Schreiben Sie aus der Bundestagsrede zum Nachtragshaushalt 2021 den Abschnitt wortgetreu ab, der mit den Worten „(Beifall bei der SPD und dem BÜNDNIS 90/DIE GRÜNEN sowie bei“ einsetzt und mit „Form der Generationengerechtigkeit.“ schließt.
-------- Zitierter Text --------
Matthias MierschSPD - Aktuelle Stunde: BVerfG-Urteil zum Nachtragshaushalt 2021
Frau Präsidentin! Liebe Kolleginnen und Kollegen! Lieber Herr Kollege Dobrindt, ich glaube, die Situation ist zu ernst,
(Alexander Dobrindt [CDU/CSU]: Ja, sie ist ernst! Sie haben das verursacht, dass es so ernst ist! – Alexander Hoffmann [CDU/CSU]: Ja, Sie haben sie erst herbeigeführt!)
als dass man in solchen Situationen übereinander herfallen sollte. Ich frage Sie, wenn Sie von „links-grünen Wunschprojekten“ sprechen:
(Alexander Dobrindt [CDU/CSU]: Ja!)
Sind Milliardeninvestitionen in die Deutsche Bahn rot-grüne Wunschprojekte?
(Beifall bei der SPD und dem BÜNDNIS 90/DIE GRÜNEN sowie des Abg. Christian Dürr [FDP] – Zurufe der Abg. Alexander Dobrindt [CDU/CSU] und Heidi Reichinnek [DIE LINKE])
Sind Milliardeninvestitionen in die Gebäudesanierung dieses Landes rot-grüne Wunschprojekte?
(Beifall bei der SPD und dem BÜNDNIS 90/DIE GRÜNEN sowie bei Abgeordneten der FDP)
Ist das Investieren in die erneuerbaren Energien ein rot-grünes Wunschprojekt?
(Beifall bei Abgeordneten der SPD, des BÜNDNISSES 90/DIE GRÜNEN und der FDP)
Ich befürchte, ja, aber nur in Ihrem Sinne. Das sind dringend notwendige Investitionen in die Zukunft dieses Landes, liebe Kolleginnen und Kollegen.
(Beifall bei der SPD, dem BÜNDNIS 90/DIE GRÜNEN und der FDP)
Und wenn ich in einigen Kommentaren lese, dieses Urteil schaffe mehr Generationengerechtigkeit, dann mache ich dort ein Fragezeichen. Denn Generationengerechtigkeit – und ich erinnere mich sehr genau an die Diskussionen hier, die wir 2009 geführt haben –, nur fiskalpolitisch beurteilt, ist aus unserer Sicht keine Form der Generationengerechtigkeit.
(Beifall bei der SPD und dem BÜNDNIS 90/DIE GRÜNEN)
Nicht umsonst spricht man von nachhaltiger Entwicklung, wenn man drei Säulen betrachtet: die finanzpolitische –eine Säule –, die sozialpolitische und die ökologische. Und ich weiß noch, dass auch der Bundestagspräsident, damals Norbert Lammert, zusammen mit mir und anderen gegen diese Schuldenbremse gestimmt hat, weil wir dieses Gleichgewicht damals nicht abgebildet gesehen haben.
(Beifall bei Abgeordneten des BÜNDNISSES 90/DIE GRÜNEN)
-------- Bereitgestellte Daten --------
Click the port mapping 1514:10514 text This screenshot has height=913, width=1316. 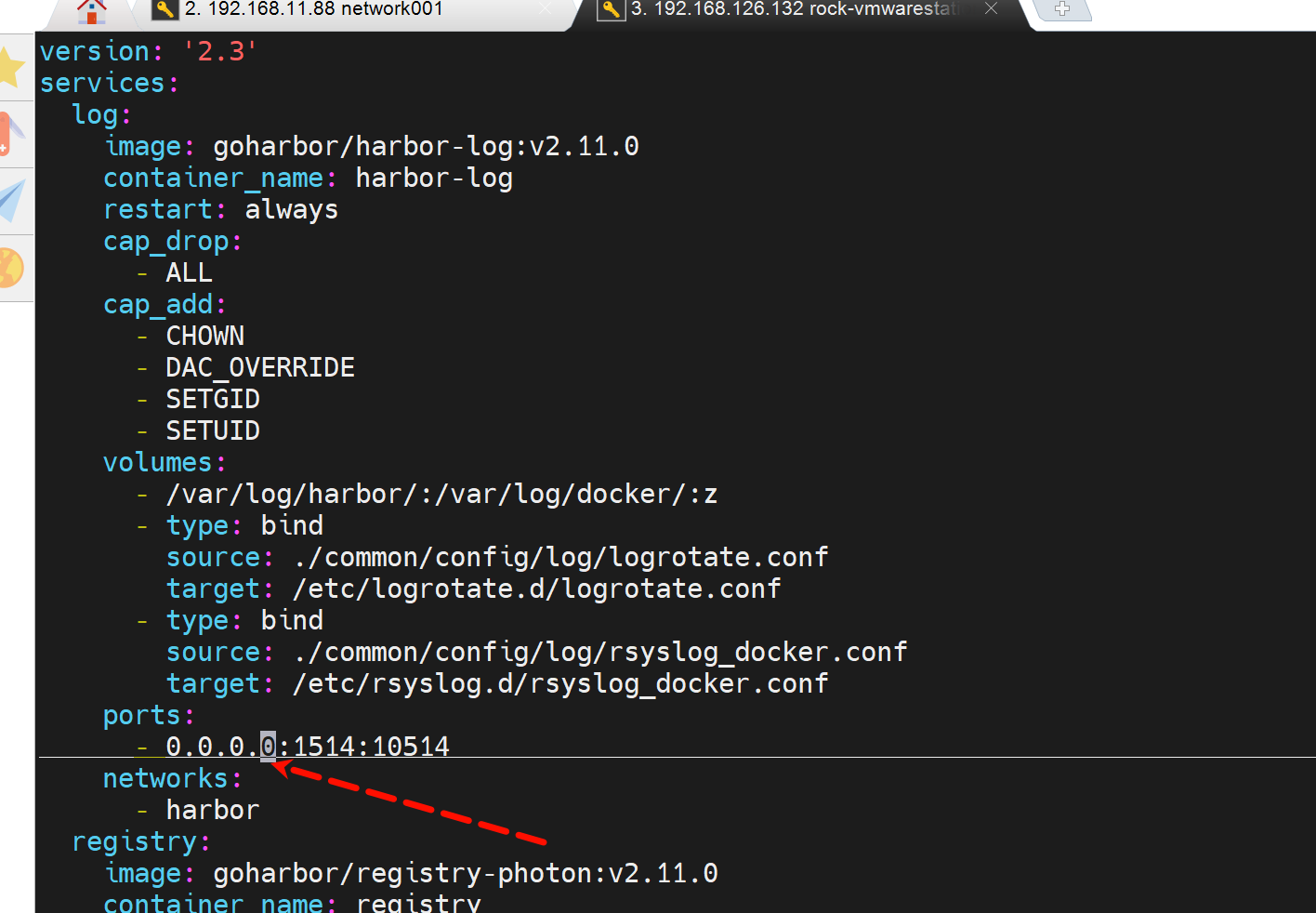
--------
> [Lösung der Aufgabe]:
(Beifall bei der SPD und dem BÜNDNIS 90/DIE GRÜNEN sowie bei Abgeordneten der FDP)
Ist das Investieren in die erneuerbaren Energien ein rot-grünes Wunschprojekt?
(Beifall bei Abgeordneten der SPD, des BÜNDNISSES 90/DIE GRÜNEN und der FDP)
Ich befürchte, ja, aber nur in Ihrem Sinne. Das sind dringend notwendige Investitionen in die Zukunft dieses Landes, liebe Kolleginnen und Kollegen.
(Beifall bei der SPD, dem BÜNDNIS 90/DIE GRÜNEN und der FDP)
Und wenn ich in einigen Kommentaren lese, dieses Urteil schaffe mehr Generationengerechtigkeit, dann mache ich dort ein Fragezeichen. Denn Generationengerechtigkeit – und ich erinnere mich sehr genau an die Diskussionen hier, die wir 2009 geführt haben –, nur fiskalpolitisch beurteilt, ist aus unserer Sicht keine Form der Generationengerechtigkeit.